The Broader Judicial Response
The ruling in Wheat v. Vichie stands out because it represents an early instance of a state trial court explicitly recognising AI hallucination in a published decision.
The court’s direct acknowledgement of the phenomenon and its decision to document the fabricated citations within the official record create a clear precedent for transparency.
Although no sanction was imposed, the judicial warning performs a regulatory function. It educates litigants and lawyers alike that artificial intelligence cannot be used as a source of unverified authority.
It also shows that courts are developing methods to detect AI misuse without relying on expert testimony or forensic analysis.
The choice to retain the hallucinated citations in the reported version of the case has documentary importance. Future courts, disciplinary committees, and legal educators can refer to this decision as an authentic record of how AI-generated hallucinations appear in real litigation documents.
The judge’s statement that links these fictional cases to possible AI use provides the evidentiary bridge between the fabricated citations and the technology responsible for their creation.
Conclusion
Wheat v. Vichie illustrates how the judiciary is responding to the infiltration of AI-generated misinformation into formal legal proceedings.
The plaintiff, Thomas Wheat, acting without a lawyer, submitted filings that contained fabricated cases and misrepresented authorities, conduct that the court attributed to possible reliance on AI. Justice Lyle E. Frank identified the irregularities through citation analysis, inferred the use of artificial intelligence, and issued a formal warning.
No AI tool was named, and the decision did not seek to identify one.

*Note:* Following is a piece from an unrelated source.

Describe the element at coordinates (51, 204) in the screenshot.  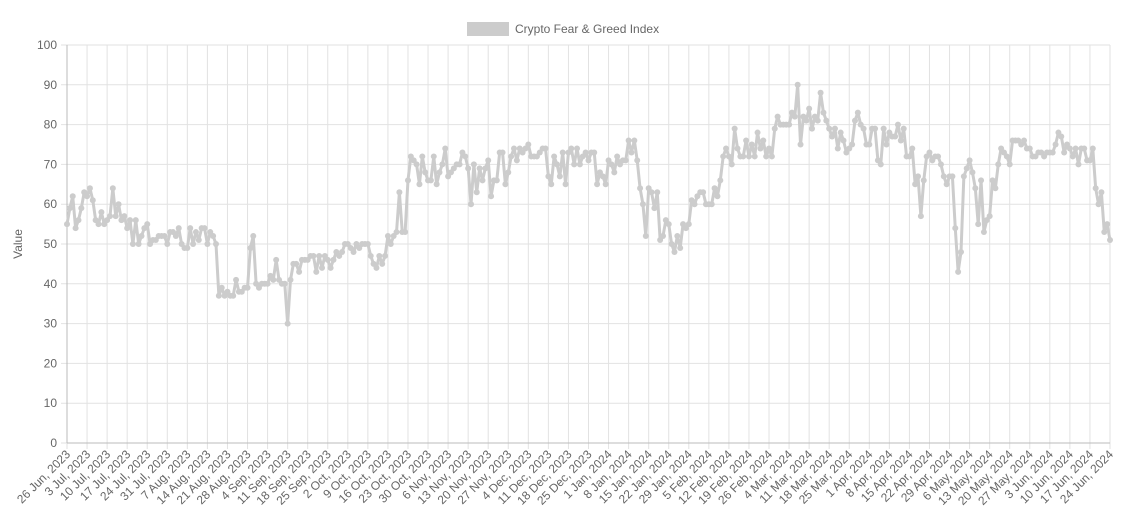
I see `y-tick-label: 60` at that location.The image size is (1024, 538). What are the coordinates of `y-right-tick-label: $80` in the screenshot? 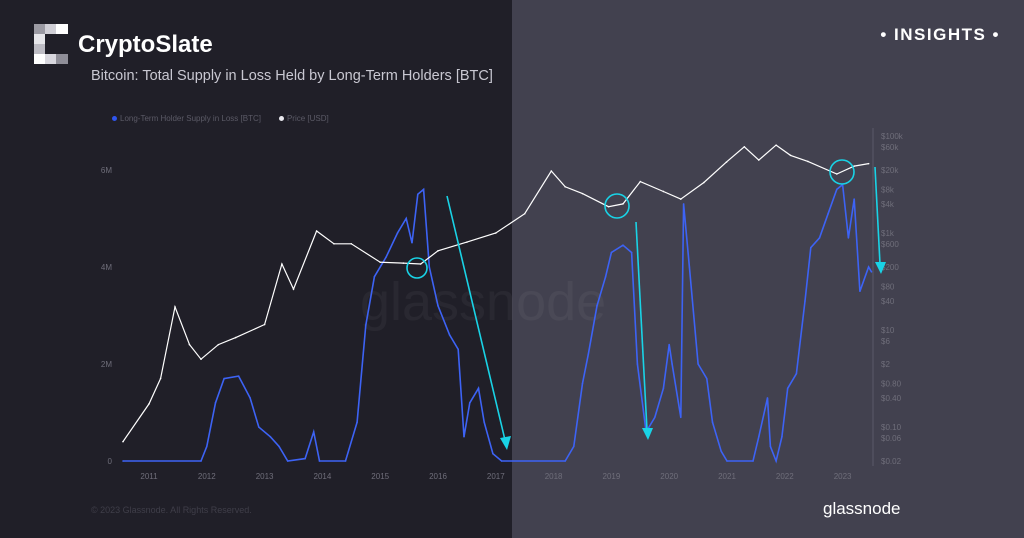 It's located at (888, 286). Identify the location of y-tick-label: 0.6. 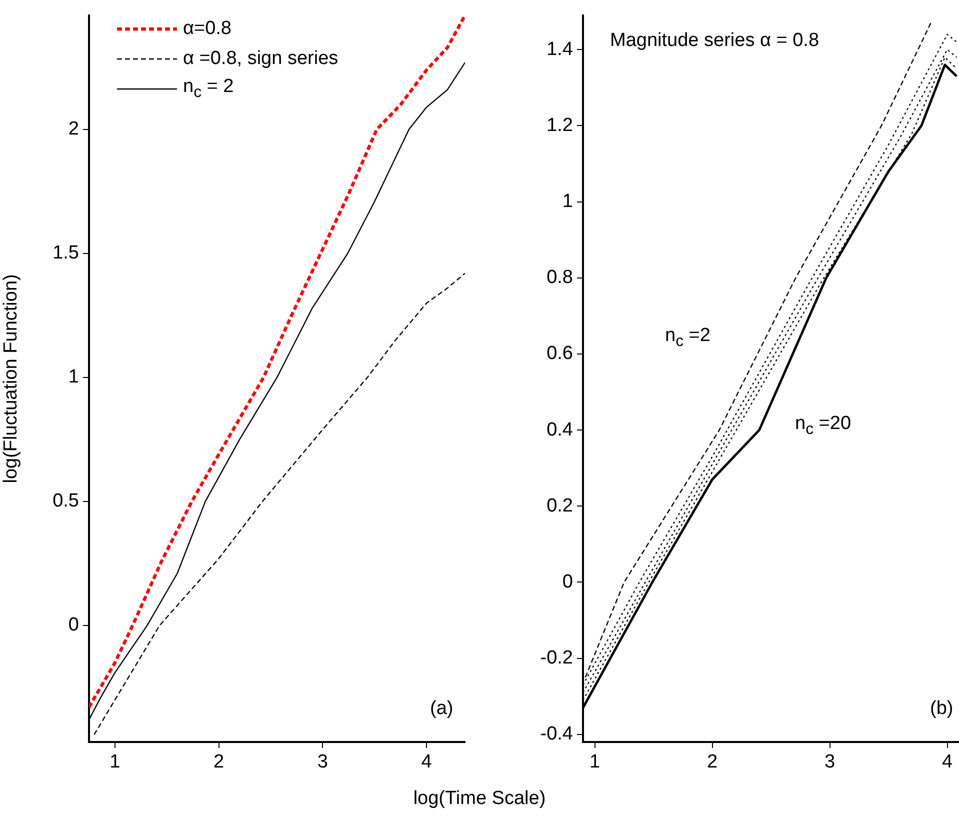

The ruling is important because it confirms that courts can and will identify AI hallucinations through internal textual evidence, hold litigants accountable for the results, and document the misuse directly within the case record.
The judgment represents an early and clear articulation of the judiciary’s awareness of AI-assisted filings and sets a procedural framework for how future courts may handle similar issues.